A un anno di distanza dal ritrovamento in Maddalena dei due corpi dei macedoni Hristo Uzunov ed Ekrem Salija, uccisi a colpi di pistola il 23 giugno 2011, è iniziato il processo. Ieri si è tenuta la prima udienza in Corte d’assise. A testimoniare contro i tre imputati (Daniele Saravini, ieri sul banco degli imputati, considerato il mandante; e gli esecutori Luca Cerubini, che verrà processato con rito abbreviato e Andrea Volonghi che si trova in carcere in Tunisia) l’uomo che ha ritrovato i cadaveri, l’ispettore della Mobile Giovanni Bellagente, il gestore dell’hotel in cui i due si presentarono poche ore prima di sparire nel nulla e un agente della Scientifica della Questura.
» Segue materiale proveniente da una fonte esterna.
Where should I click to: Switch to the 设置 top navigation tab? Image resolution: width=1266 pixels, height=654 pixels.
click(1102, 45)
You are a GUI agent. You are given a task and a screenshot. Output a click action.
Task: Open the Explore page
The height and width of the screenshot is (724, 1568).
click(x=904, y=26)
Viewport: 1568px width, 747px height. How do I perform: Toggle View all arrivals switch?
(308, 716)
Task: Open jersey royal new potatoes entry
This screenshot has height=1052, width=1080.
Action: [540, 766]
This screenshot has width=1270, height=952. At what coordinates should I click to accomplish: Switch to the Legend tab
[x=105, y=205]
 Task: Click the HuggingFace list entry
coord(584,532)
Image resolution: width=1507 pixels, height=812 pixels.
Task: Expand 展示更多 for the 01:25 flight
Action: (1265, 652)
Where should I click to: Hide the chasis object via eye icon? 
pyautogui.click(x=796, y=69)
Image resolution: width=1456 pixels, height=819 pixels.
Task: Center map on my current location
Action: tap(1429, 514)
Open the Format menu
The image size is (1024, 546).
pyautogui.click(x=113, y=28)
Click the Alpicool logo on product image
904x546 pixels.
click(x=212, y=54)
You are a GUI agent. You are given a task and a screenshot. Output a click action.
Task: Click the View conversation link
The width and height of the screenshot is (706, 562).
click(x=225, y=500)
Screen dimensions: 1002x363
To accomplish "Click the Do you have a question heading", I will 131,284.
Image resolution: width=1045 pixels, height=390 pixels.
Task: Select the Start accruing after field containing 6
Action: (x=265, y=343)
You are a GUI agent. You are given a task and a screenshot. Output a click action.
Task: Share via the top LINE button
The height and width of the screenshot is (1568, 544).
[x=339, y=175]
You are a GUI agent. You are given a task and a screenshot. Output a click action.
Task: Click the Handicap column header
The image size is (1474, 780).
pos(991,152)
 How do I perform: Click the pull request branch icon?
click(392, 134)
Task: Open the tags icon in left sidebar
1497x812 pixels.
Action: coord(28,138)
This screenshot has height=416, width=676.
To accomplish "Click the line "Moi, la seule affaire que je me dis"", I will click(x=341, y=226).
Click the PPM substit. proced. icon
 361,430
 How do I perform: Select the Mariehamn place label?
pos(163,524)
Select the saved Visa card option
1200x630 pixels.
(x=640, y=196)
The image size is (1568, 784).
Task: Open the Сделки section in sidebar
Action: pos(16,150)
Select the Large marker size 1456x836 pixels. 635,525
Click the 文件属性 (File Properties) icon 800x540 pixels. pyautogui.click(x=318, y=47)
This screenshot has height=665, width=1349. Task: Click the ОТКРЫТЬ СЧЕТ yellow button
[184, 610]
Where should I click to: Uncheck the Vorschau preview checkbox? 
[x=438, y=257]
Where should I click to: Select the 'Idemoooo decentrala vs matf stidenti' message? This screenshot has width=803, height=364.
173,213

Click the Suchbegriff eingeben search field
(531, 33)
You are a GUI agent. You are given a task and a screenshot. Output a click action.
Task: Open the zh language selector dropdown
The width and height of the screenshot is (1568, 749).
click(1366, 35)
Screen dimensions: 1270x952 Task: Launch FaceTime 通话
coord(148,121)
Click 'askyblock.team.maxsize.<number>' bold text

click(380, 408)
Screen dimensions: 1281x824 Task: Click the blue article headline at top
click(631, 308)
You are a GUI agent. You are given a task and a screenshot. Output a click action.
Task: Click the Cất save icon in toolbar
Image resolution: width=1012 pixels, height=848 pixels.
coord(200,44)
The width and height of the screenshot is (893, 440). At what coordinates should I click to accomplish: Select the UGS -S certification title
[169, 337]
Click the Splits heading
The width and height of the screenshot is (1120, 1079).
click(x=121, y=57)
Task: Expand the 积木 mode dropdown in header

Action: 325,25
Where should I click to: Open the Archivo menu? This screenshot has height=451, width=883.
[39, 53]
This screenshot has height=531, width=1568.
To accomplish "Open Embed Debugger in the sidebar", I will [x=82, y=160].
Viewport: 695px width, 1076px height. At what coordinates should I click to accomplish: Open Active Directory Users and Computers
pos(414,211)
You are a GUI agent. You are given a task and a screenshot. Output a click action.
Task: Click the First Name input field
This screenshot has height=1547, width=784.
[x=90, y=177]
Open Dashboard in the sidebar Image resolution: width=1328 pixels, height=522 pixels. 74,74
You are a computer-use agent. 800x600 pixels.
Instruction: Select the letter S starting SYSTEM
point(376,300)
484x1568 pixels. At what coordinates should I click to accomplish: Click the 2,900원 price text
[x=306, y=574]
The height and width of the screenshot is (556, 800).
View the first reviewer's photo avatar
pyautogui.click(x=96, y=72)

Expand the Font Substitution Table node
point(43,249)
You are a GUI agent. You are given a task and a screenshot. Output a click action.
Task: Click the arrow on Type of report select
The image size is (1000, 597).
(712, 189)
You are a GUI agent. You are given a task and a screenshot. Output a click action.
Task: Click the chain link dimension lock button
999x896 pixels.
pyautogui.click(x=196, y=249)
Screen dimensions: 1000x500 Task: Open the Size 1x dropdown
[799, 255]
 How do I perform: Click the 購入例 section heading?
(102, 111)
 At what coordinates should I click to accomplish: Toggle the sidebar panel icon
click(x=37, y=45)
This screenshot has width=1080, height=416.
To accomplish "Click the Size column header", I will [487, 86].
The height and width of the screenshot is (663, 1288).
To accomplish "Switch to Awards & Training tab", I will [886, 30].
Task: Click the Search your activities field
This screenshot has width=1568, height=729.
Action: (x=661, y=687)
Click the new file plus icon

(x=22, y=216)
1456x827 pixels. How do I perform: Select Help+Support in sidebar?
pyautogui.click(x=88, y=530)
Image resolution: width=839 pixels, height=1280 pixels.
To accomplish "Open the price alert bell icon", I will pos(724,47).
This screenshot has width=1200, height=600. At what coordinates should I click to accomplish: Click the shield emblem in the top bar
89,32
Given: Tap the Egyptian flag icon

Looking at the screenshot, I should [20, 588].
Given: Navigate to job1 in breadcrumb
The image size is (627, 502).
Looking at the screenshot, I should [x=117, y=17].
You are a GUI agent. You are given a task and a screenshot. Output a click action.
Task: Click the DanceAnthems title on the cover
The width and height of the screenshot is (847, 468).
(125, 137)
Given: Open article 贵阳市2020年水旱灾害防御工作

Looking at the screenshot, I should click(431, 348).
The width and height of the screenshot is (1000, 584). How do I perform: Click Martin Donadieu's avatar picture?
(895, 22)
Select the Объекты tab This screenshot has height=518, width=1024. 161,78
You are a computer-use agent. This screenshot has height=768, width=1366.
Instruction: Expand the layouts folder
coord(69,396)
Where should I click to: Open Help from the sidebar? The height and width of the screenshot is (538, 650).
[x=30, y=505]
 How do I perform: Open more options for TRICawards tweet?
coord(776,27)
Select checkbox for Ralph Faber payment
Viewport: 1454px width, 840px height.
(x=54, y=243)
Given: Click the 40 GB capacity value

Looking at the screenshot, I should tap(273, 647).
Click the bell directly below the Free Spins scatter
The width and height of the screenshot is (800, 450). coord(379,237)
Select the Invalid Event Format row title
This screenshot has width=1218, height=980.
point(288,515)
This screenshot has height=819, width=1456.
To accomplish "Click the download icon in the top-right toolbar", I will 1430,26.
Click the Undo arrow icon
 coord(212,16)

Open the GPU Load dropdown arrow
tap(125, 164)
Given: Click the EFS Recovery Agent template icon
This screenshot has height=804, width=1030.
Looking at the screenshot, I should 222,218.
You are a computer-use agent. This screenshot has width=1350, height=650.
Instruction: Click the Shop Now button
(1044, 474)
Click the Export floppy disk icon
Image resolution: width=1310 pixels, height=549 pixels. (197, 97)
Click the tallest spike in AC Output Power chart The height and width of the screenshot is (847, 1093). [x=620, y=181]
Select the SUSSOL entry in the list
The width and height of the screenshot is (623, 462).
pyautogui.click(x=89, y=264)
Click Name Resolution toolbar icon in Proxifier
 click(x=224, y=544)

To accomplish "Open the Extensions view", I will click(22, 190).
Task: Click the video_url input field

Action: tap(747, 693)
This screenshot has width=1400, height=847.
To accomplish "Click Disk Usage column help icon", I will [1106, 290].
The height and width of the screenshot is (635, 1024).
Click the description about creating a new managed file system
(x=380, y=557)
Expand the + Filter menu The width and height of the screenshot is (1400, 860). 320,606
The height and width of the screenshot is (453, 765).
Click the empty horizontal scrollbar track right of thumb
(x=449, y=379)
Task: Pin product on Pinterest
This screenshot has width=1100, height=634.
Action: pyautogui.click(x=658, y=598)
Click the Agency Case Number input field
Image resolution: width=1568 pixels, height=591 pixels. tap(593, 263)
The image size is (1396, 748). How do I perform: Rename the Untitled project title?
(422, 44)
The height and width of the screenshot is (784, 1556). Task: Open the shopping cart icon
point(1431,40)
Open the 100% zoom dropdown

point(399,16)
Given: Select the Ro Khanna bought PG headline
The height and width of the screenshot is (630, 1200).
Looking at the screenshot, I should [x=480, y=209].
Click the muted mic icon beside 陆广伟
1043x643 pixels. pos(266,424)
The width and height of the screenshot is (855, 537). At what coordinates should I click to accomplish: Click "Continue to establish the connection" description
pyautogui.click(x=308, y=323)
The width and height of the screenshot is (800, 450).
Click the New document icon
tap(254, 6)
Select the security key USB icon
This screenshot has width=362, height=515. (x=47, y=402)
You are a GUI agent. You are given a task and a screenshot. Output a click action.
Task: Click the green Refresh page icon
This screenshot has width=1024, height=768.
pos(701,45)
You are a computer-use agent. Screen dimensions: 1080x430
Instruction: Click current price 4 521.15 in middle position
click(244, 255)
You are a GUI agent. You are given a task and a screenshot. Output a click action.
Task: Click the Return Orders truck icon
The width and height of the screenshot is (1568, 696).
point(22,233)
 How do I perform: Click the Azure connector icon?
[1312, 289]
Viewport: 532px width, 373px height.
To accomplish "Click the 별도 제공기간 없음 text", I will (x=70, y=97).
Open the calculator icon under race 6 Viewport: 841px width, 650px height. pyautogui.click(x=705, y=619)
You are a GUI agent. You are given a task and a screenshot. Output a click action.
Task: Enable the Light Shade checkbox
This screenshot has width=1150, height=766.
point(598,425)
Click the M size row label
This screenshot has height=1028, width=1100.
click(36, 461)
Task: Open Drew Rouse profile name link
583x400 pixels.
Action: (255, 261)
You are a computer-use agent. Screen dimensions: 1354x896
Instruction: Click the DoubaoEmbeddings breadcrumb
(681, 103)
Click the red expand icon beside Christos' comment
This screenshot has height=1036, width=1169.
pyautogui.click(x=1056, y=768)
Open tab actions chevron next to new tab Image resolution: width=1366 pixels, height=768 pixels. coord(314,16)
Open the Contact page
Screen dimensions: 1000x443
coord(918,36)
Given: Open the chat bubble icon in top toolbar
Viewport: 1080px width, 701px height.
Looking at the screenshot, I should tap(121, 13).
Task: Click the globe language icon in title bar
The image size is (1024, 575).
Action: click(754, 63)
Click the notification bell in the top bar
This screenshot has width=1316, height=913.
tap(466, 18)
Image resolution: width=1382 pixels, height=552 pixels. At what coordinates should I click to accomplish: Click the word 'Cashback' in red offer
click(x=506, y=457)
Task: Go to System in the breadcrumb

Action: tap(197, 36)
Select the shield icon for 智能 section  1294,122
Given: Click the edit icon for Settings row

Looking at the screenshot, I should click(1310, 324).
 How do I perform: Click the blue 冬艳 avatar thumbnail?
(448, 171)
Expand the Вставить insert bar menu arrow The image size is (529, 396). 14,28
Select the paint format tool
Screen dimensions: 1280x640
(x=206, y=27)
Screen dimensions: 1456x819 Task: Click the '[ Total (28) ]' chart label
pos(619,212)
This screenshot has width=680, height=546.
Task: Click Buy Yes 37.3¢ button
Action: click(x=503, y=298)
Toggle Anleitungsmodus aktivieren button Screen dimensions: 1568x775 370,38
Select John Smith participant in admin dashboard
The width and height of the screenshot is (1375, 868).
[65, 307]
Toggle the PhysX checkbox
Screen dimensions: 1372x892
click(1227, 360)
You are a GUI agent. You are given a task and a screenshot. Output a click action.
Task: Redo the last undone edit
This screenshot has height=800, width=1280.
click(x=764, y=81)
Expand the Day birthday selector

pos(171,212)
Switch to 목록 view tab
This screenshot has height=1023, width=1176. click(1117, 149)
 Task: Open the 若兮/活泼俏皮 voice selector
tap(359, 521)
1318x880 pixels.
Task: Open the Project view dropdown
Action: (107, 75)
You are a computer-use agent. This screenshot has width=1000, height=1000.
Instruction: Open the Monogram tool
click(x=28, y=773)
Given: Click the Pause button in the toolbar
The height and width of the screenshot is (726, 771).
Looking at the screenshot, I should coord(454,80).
La ricostruzione dell’indagine conduce passo per passo nella vicenda: si è parlato del cellulare ritrovato nella tasche di una delle due vittima grazie al quale gli agenti della Mobile scoprirono che erano in affari con Saravini. Quest’ultimo, spacciandosi per un funzionario di una banca inglese, aveva promesso loro un finanziamento da 26 milioni di euro per aprire un centro commerciale a Skopje. In realtà questa era una truffa bella e buona, dato che i macedoni non ricevettero mai un euro a fronte dei 400mila versati. Da qui il movente: Bellagente, durante il processo spiega la posizione di Luca Cerubini e di Andrea Volonghi, i bresciani cui l’accusa attribuisce l’esecuzione, assoldati da Saravini per far tacere i due imprenditori dell’est.
All’udienza ieri doveva testimoniare anche un’ex collaboratrice di Saravini, costretta a partecipare alla truffa, ma la donna ha deciso di non presentarsi essendo stata minacciata di morte la notte precedente con un biglietto lasciato sotto il tergicristallo della sua auto.